How many lines in the rows below contain the word "Instruction"? Reply with the number only.
[Start of Data supplied]
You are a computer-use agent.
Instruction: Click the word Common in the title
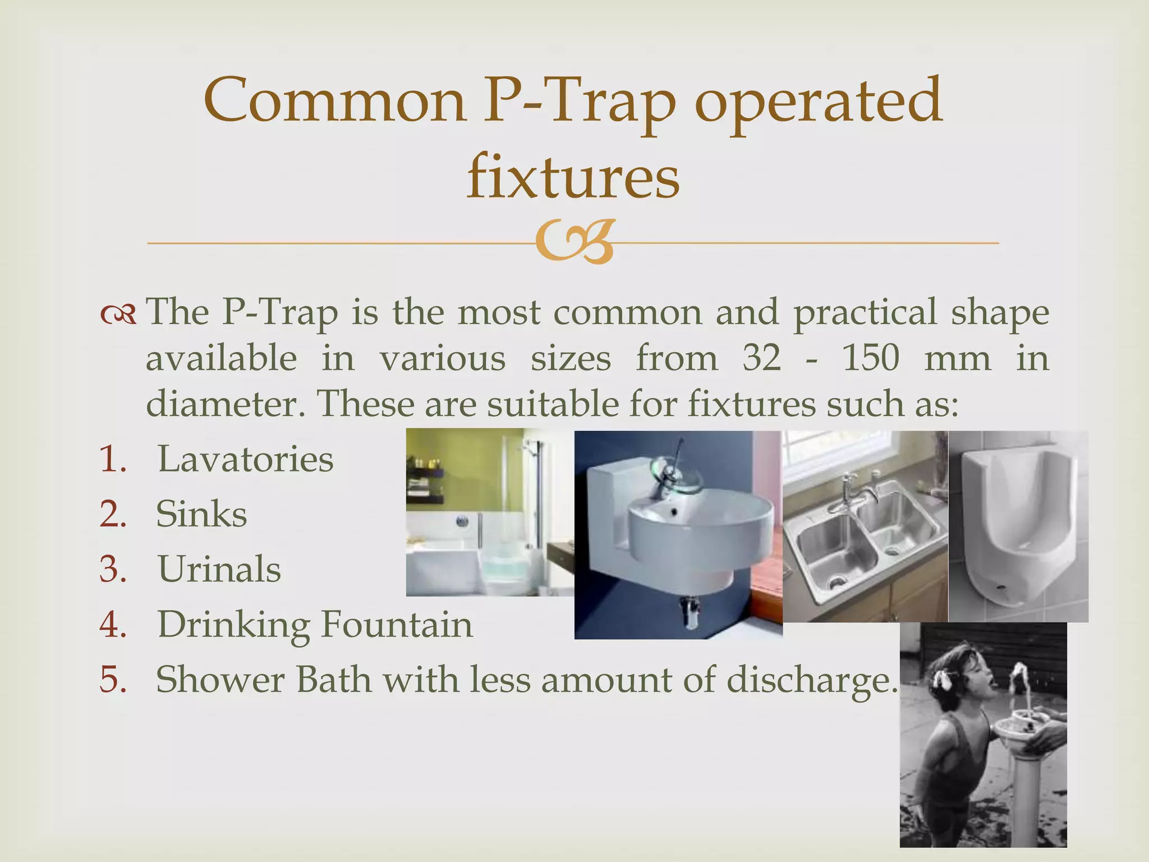[x=335, y=101]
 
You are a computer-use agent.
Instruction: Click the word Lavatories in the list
[x=245, y=459]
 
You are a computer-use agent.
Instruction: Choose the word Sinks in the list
[x=201, y=513]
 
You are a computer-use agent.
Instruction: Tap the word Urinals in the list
[x=219, y=568]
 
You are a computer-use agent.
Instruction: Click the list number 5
[x=113, y=679]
[End of Data supplied]
[Answer in full] 5